─── RECORDS SUPPLIED

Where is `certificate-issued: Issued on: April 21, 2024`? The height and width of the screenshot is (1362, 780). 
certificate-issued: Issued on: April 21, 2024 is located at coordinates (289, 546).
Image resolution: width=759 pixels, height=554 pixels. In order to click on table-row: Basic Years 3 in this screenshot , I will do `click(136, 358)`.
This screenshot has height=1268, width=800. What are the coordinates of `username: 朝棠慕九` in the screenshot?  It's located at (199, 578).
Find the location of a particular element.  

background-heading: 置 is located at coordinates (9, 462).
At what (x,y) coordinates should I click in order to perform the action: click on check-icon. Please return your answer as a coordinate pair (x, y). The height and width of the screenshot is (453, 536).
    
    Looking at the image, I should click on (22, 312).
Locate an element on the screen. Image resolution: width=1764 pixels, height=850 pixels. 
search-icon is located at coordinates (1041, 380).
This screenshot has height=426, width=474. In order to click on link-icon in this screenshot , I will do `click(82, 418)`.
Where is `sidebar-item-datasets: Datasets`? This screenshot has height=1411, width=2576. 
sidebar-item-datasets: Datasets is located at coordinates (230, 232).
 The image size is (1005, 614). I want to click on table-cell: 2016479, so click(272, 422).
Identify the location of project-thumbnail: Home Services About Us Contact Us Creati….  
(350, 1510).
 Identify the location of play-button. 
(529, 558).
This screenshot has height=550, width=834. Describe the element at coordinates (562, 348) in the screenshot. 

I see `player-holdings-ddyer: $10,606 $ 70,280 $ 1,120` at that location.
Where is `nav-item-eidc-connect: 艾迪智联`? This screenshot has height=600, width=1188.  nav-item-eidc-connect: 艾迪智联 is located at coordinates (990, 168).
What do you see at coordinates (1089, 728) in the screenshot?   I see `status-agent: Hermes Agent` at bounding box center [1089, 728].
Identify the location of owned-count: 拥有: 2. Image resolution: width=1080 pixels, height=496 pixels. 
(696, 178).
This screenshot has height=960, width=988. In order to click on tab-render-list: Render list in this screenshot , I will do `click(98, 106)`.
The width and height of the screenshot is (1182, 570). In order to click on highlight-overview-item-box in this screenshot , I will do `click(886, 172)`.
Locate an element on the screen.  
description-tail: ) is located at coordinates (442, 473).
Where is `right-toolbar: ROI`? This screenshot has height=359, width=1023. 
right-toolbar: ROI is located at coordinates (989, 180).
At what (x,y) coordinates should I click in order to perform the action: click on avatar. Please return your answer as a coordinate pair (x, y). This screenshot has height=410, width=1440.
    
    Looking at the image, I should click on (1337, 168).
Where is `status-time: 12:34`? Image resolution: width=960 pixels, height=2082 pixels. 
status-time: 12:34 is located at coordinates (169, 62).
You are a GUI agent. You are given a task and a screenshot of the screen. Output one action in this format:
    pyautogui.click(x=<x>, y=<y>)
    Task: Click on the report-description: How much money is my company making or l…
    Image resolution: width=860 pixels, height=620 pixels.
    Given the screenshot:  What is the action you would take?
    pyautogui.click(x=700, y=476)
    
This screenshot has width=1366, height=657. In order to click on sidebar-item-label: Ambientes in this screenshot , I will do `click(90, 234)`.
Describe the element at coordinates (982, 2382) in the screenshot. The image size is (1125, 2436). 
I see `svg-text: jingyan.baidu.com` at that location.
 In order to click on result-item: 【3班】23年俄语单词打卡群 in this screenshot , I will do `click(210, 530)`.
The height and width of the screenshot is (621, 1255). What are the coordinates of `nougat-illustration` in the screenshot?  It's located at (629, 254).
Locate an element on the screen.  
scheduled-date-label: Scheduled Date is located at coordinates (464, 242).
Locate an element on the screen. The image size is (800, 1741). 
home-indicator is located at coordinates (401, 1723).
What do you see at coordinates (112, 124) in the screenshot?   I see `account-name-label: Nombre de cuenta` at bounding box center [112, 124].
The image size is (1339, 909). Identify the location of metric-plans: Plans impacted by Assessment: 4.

──────

WHAT THE EXERCISE ASKS - Write out all of the records above again, word for word, keeping each line as it stands.

TASK RESULT -
Where is `certificate-issued: Issued on: April 21, 2024`? The height and width of the screenshot is (1362, 780). 
certificate-issued: Issued on: April 21, 2024 is located at coordinates (289, 546).
Image resolution: width=759 pixels, height=554 pixels. In order to click on table-row: Basic Years 3 in this screenshot , I will do `click(136, 358)`.
This screenshot has height=1268, width=800. What are the coordinates of `username: 朝棠慕九` in the screenshot?  It's located at (199, 578).
Find the location of a particular element.  

background-heading: 置 is located at coordinates (9, 462).
At what (x,y) coordinates should I click in order to perform the action: click on check-icon. Please return your answer as a coordinate pair (x, y). The height and width of the screenshot is (453, 536).
    
    Looking at the image, I should click on (22, 312).
Locate an element on the screen. Image resolution: width=1764 pixels, height=850 pixels. 
search-icon is located at coordinates (1041, 380).
This screenshot has height=426, width=474. In order to click on link-icon in this screenshot , I will do `click(82, 418)`.
Where is `sidebar-item-datasets: Datasets`? This screenshot has height=1411, width=2576. 
sidebar-item-datasets: Datasets is located at coordinates (230, 232).
 The image size is (1005, 614). I want to click on table-cell: 2016479, so click(272, 422).
Identify the location of project-thumbnail: Home Services About Us Contact Us Creati….  
(350, 1510).
 Identify the location of play-button. 
(529, 558).
This screenshot has height=550, width=834. Describe the element at coordinates (562, 348) in the screenshot. 

I see `player-holdings-ddyer: $10,606 $ 70,280 $ 1,120` at that location.
Where is `nav-item-eidc-connect: 艾迪智联`? This screenshot has height=600, width=1188.  nav-item-eidc-connect: 艾迪智联 is located at coordinates (990, 168).
What do you see at coordinates (1089, 728) in the screenshot?   I see `status-agent: Hermes Agent` at bounding box center [1089, 728].
Identify the location of owned-count: 拥有: 2. Image resolution: width=1080 pixels, height=496 pixels. 
(696, 178).
This screenshot has height=960, width=988. In order to click on tab-render-list: Render list in this screenshot , I will do `click(98, 106)`.
The width and height of the screenshot is (1182, 570). In order to click on highlight-overview-item-box in this screenshot , I will do `click(886, 172)`.
Locate an element on the screen.  
description-tail: ) is located at coordinates (442, 473).
Where is `right-toolbar: ROI`? This screenshot has height=359, width=1023. 
right-toolbar: ROI is located at coordinates (989, 180).
At what (x,y) coordinates should I click in order to perform the action: click on avatar. Please return your answer as a coordinate pair (x, y). This screenshot has height=410, width=1440.
    
    Looking at the image, I should click on (1337, 168).
Where is `status-time: 12:34`? Image resolution: width=960 pixels, height=2082 pixels. 
status-time: 12:34 is located at coordinates (169, 62).
You are a GUI agent. You are given a task and a screenshot of the screen. Output one action in this format:
    pyautogui.click(x=<x>, y=<y>)
    Task: Click on the report-description: How much money is my company making or l…
    Image resolution: width=860 pixels, height=620 pixels.
    Given the screenshot:  What is the action you would take?
    pyautogui.click(x=700, y=476)
    
This screenshot has width=1366, height=657. In order to click on sidebar-item-label: Ambientes in this screenshot , I will do `click(90, 234)`.
Describe the element at coordinates (982, 2382) in the screenshot. The image size is (1125, 2436). 
I see `svg-text: jingyan.baidu.com` at that location.
 In order to click on result-item: 【3班】23年俄语单词打卡群 in this screenshot , I will do `click(210, 530)`.
The height and width of the screenshot is (621, 1255). What are the coordinates of `nougat-illustration` in the screenshot?  It's located at (629, 254).
Locate an element on the screen.  
scheduled-date-label: Scheduled Date is located at coordinates (464, 242).
Locate an element on the screen. The image size is (800, 1741). 
home-indicator is located at coordinates (401, 1723).
What do you see at coordinates (112, 124) in the screenshot?   I see `account-name-label: Nombre de cuenta` at bounding box center [112, 124].
The image size is (1339, 909). Identify the location of metric-plans: Plans impacted by Assessment: 4.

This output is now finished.